Dienstag, 3. Mai 2022

Sinn und Ziel des Buddhismus

 Es ist das große Ziel Buddhas, uns aus der Sinnlosigkeit und dem Leiden unseres Lebens zu befreien und uns auf ein erfülltes lebendiges Neuland zu führen. Das heißt Befreiung, Erwachen oder Erleuchtung. Sein Ziel ist für uns in hohem Maße heilend, emanzipatorisch, therapeutisch und kreativ. Denn wenn wir das Leiden weitgehend  überwunden haben, können wir ein

 Leben mit Freude, Glück, innerer Ruhe und im Gleichgewicht 
führen. Das ist in den heutigen Krisen-Zeiten besonders wichtig. Denn der Buddhismus ist damals in Indien und der Zen später in Japan in besonders schweren Zeiten mit viel Krieg und Elend entwickelt worden und hat sich bis heute bewährt. Ich hatte ein schwere Berufskrise, die ich mit Zen und Meditation überwinden und zum Guten wenden konnte. Deshalb bin ich natürlich dabei geblieben. Im Buddhismus geht nicht nur um die heilsame Lehre sondern um die praktische Verwirklichung der Lebensfreude. 

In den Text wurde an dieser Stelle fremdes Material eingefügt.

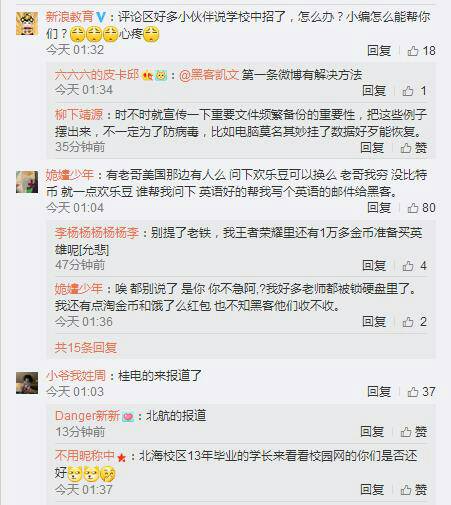
Task: Visit the Danger新新 user profile link
Action: pos(87,416)

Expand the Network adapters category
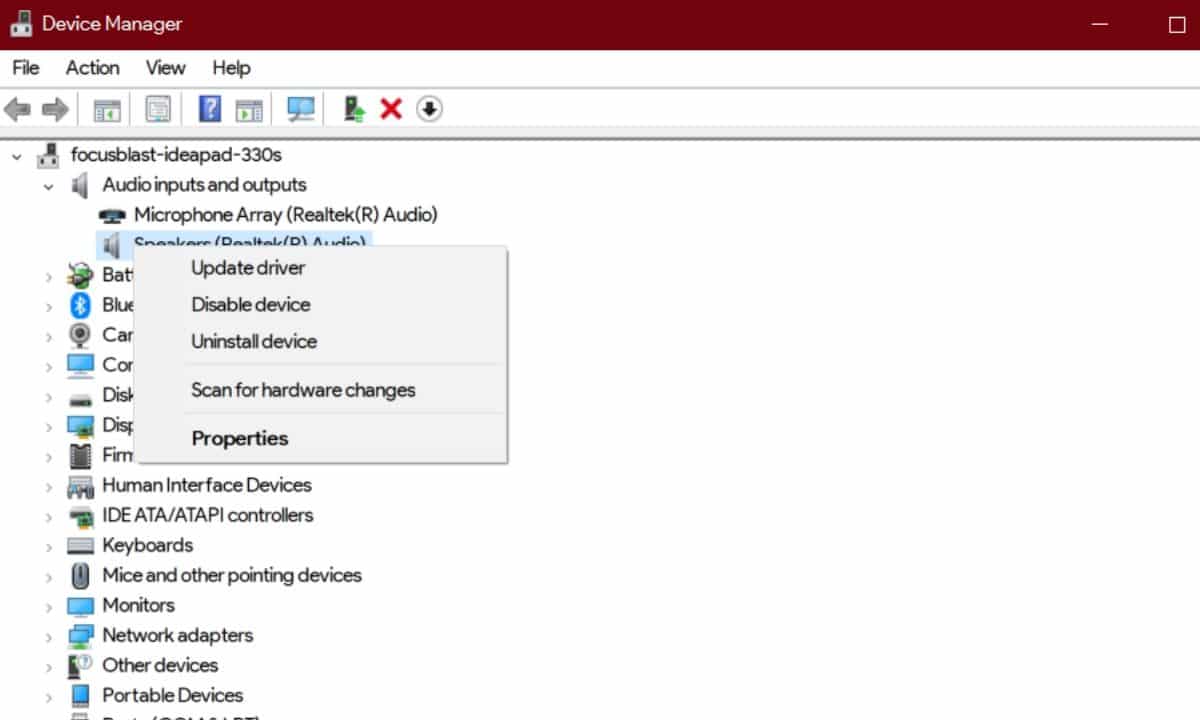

Zentrale Lehre: die Vier Edlen Wahrheiten zur Überwindung des Leidens

Das ist der Weg und die Methode zur Überwindung unseres Leidens und um zu Freude, Glück, Energie, Gleichgewicht, Gelassenheit und Unternehmungsgeist in unserem Leben zu kommen. Dieser Zusammenhang ist nach Buddhas Lehre und Erfahrung weitgehend durch heilsames Handeln, unsere eigenes Verstehen und gute Selbst-Erfahrung zu verwirklichen und durch neue von uns selbst gesteuerte Impulse zu verändern. Ein blockierter Verstand reicht zur erweiterten Vernunft dafür nicht aus, besonders wenn Dogmen und Ideologien vorherrschen. Ein spitzfindiger Intellekt ist auch wenig brauchbar, denn es geht um tiefere Lebensweisheiten, die der Buddhismus uns geben kann.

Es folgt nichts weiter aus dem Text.